* Task directions:
In the listing below, copy out word for word every line from the one containing "Given: Open the Devices menu" through the one containing "Looking at the screenshot, I should [94, 60].", both included. Leave the pictures out of your answer.

═════ Records supplied

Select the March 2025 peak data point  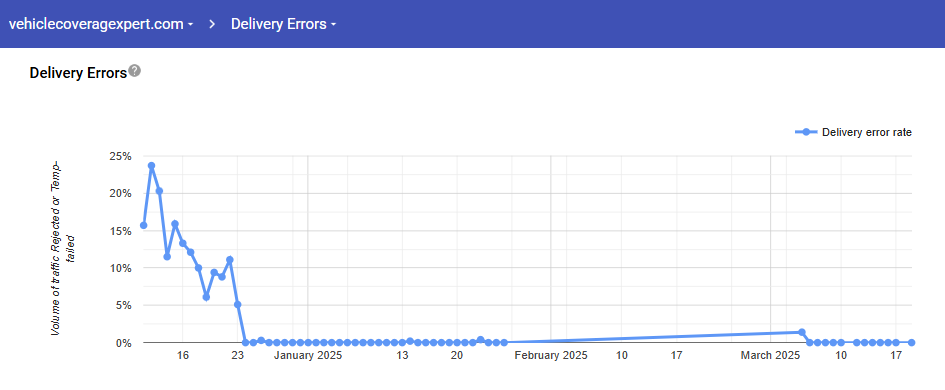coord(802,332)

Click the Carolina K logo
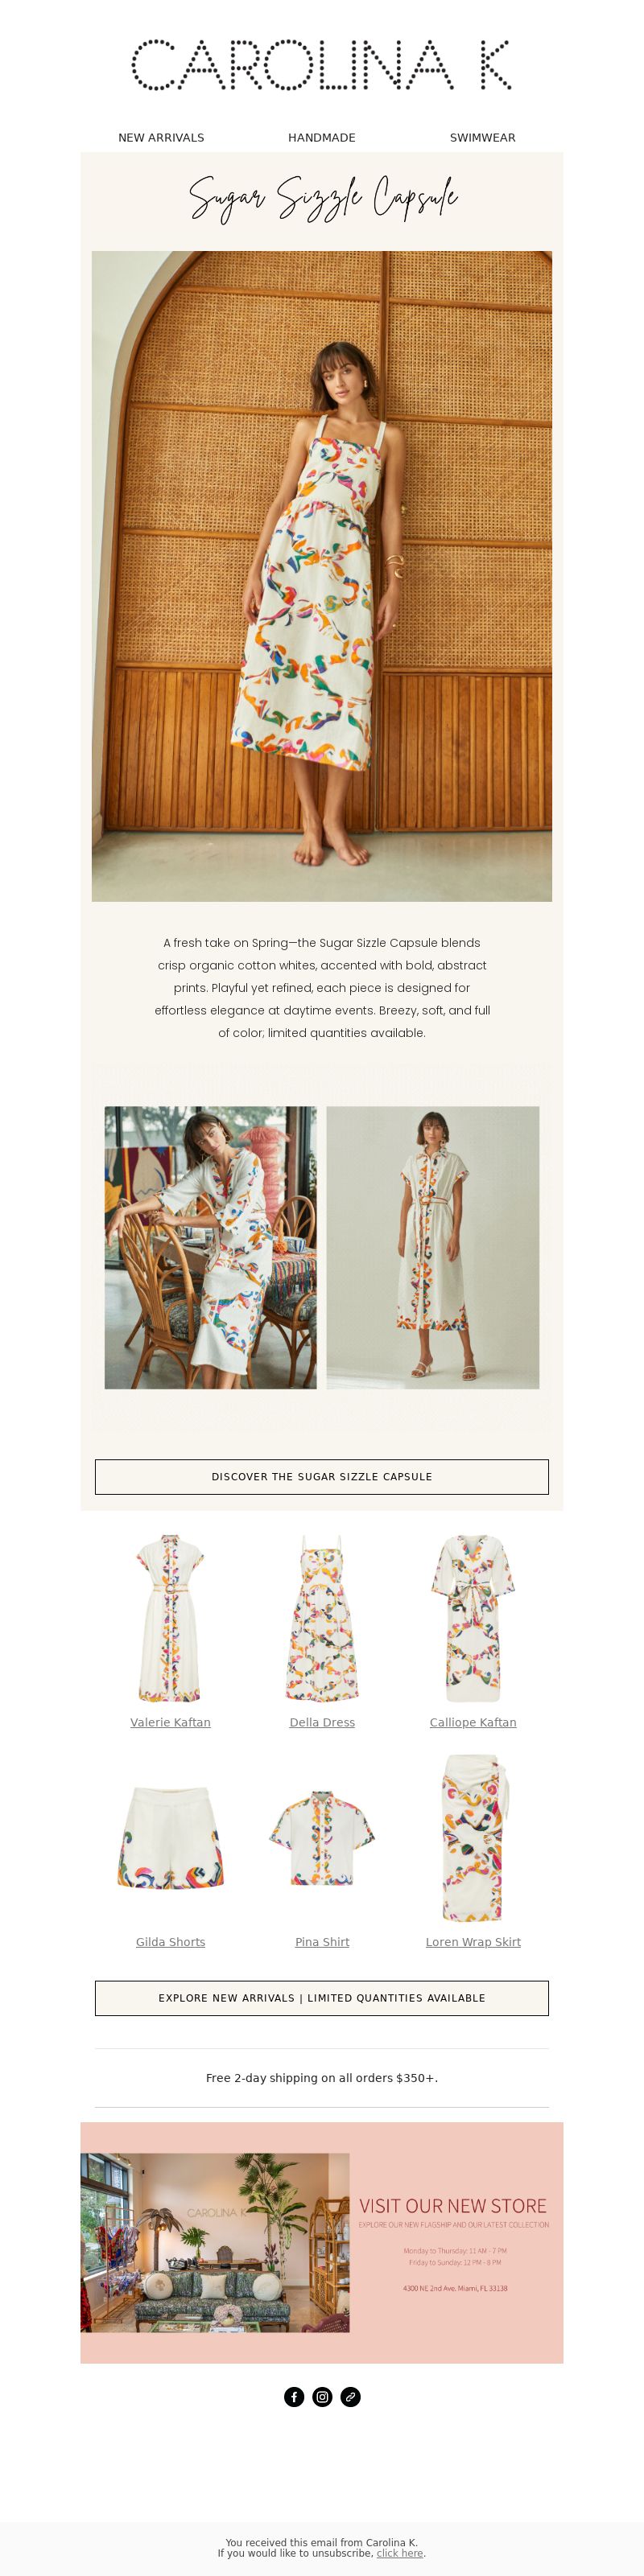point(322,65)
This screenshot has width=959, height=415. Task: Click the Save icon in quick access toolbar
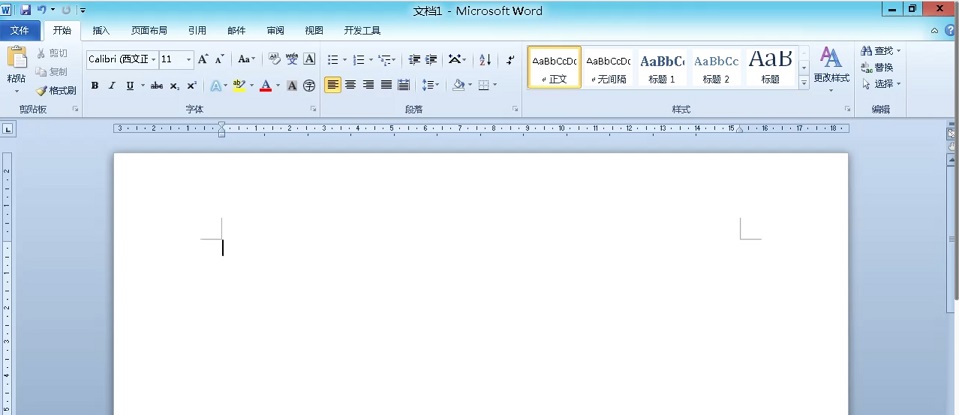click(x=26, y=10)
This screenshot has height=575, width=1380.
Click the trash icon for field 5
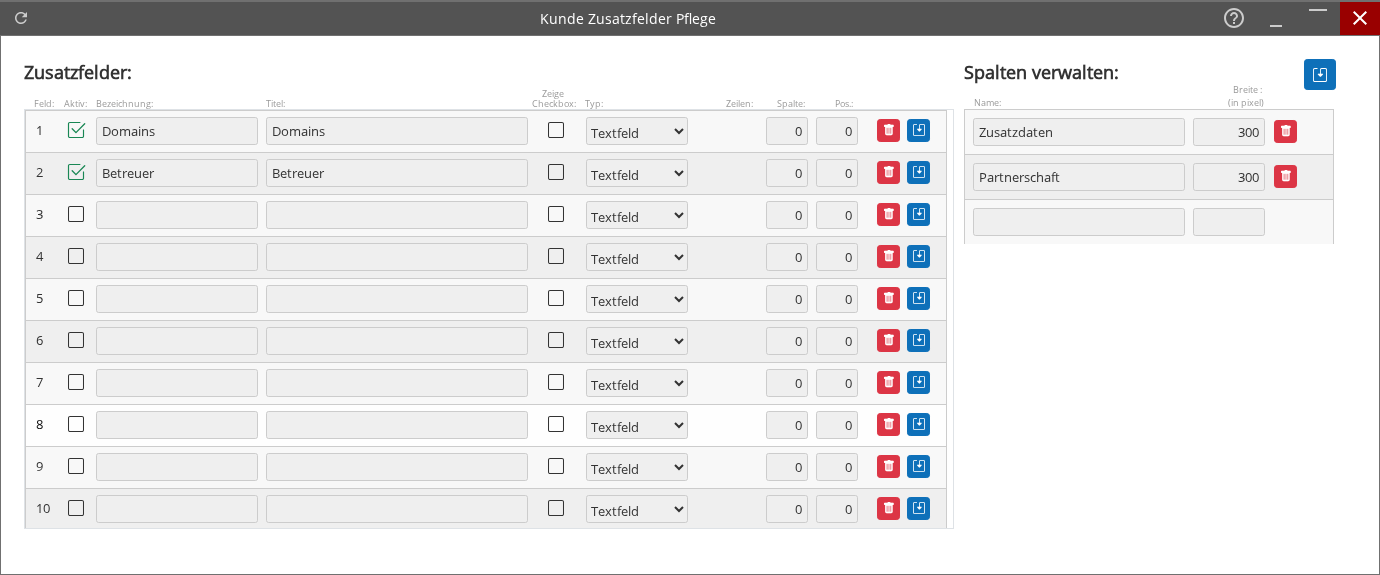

══════════
═════ Records supplied

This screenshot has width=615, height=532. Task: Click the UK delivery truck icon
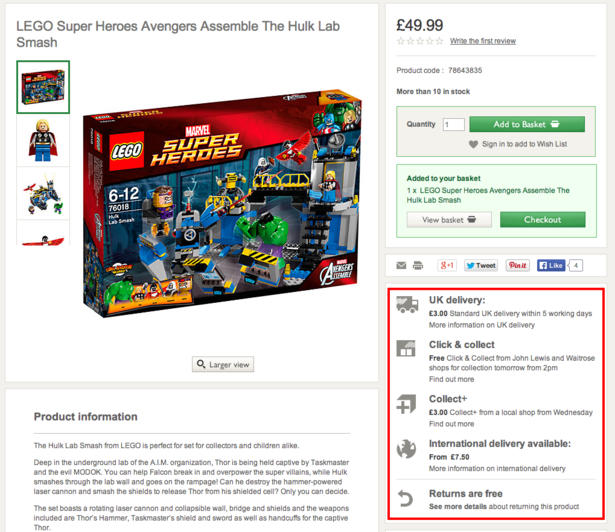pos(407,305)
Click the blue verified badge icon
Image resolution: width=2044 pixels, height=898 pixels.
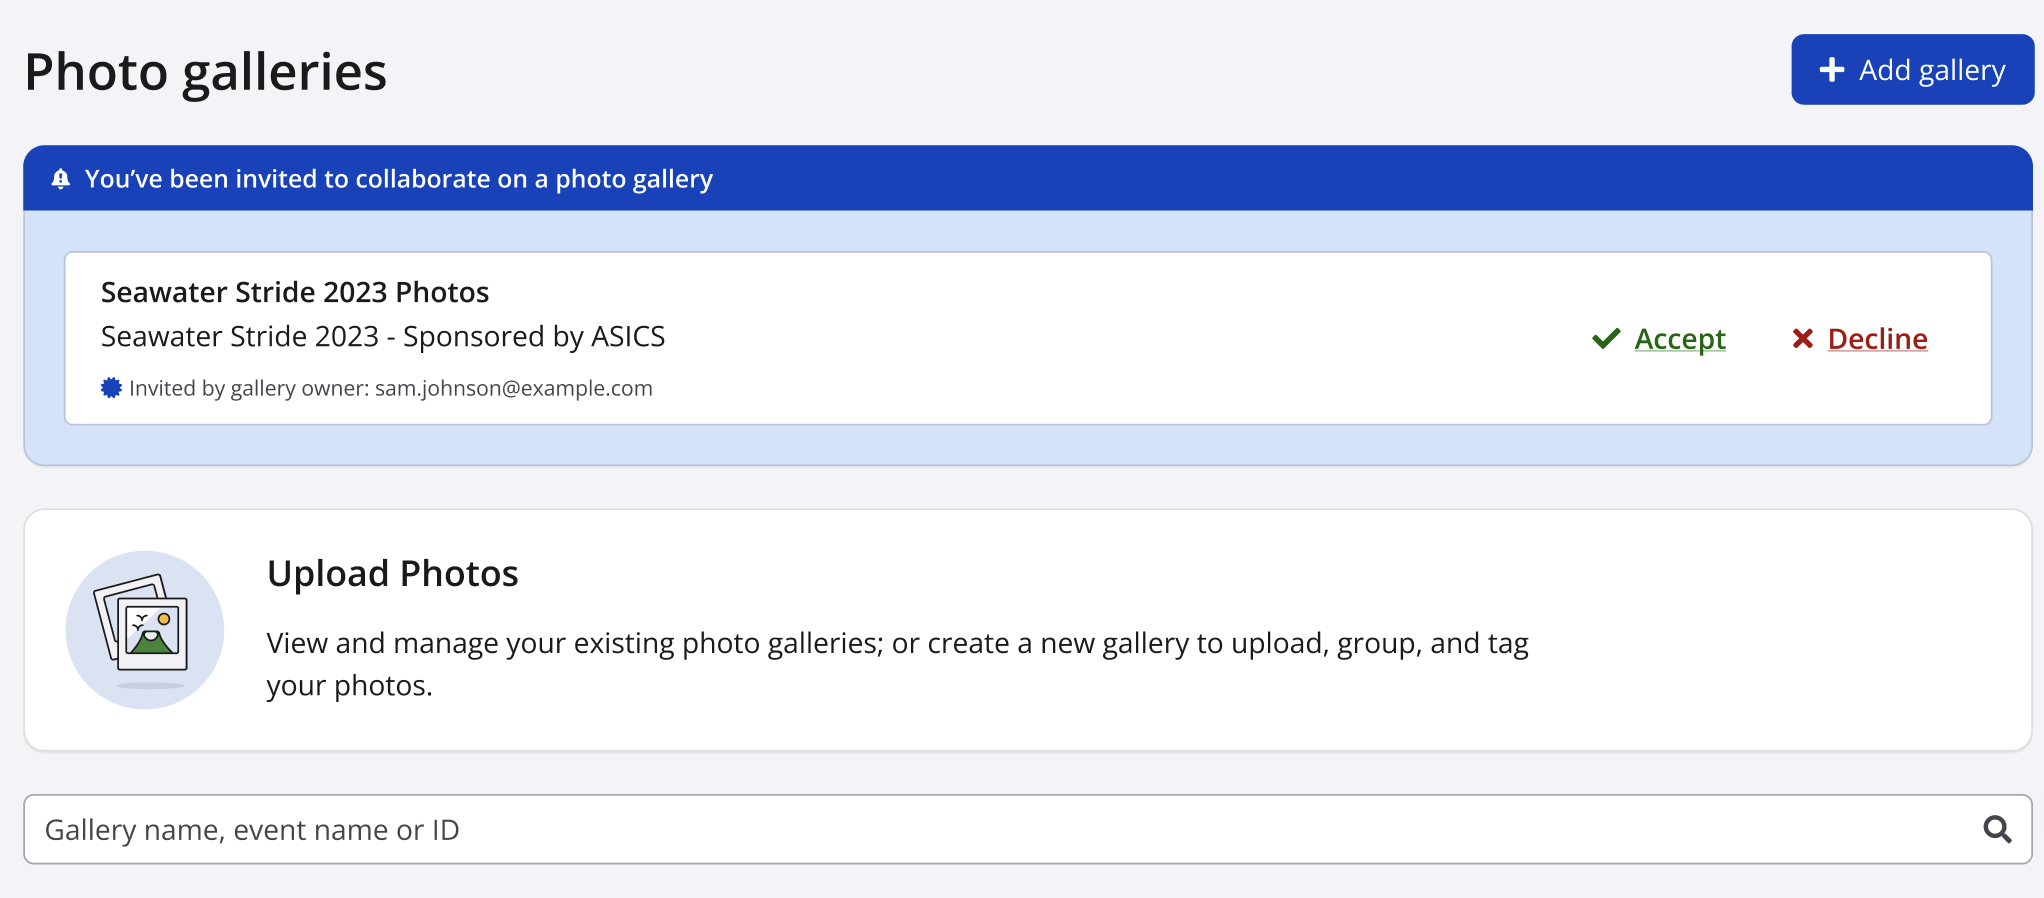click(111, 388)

══════════
═════ Records supplied

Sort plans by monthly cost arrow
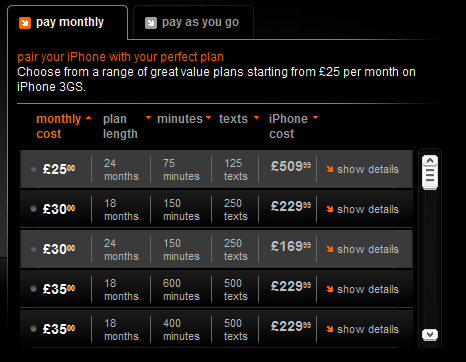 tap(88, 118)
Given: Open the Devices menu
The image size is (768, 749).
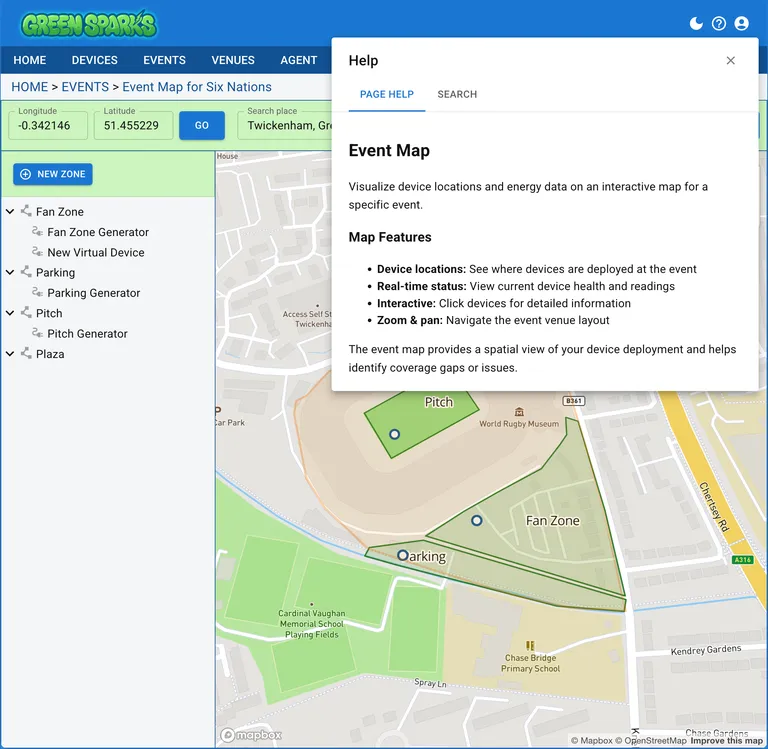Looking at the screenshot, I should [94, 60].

══════════

* Written answer:
Given: Open the Devices menu
The image size is (768, 749).
Looking at the screenshot, I should [94, 60].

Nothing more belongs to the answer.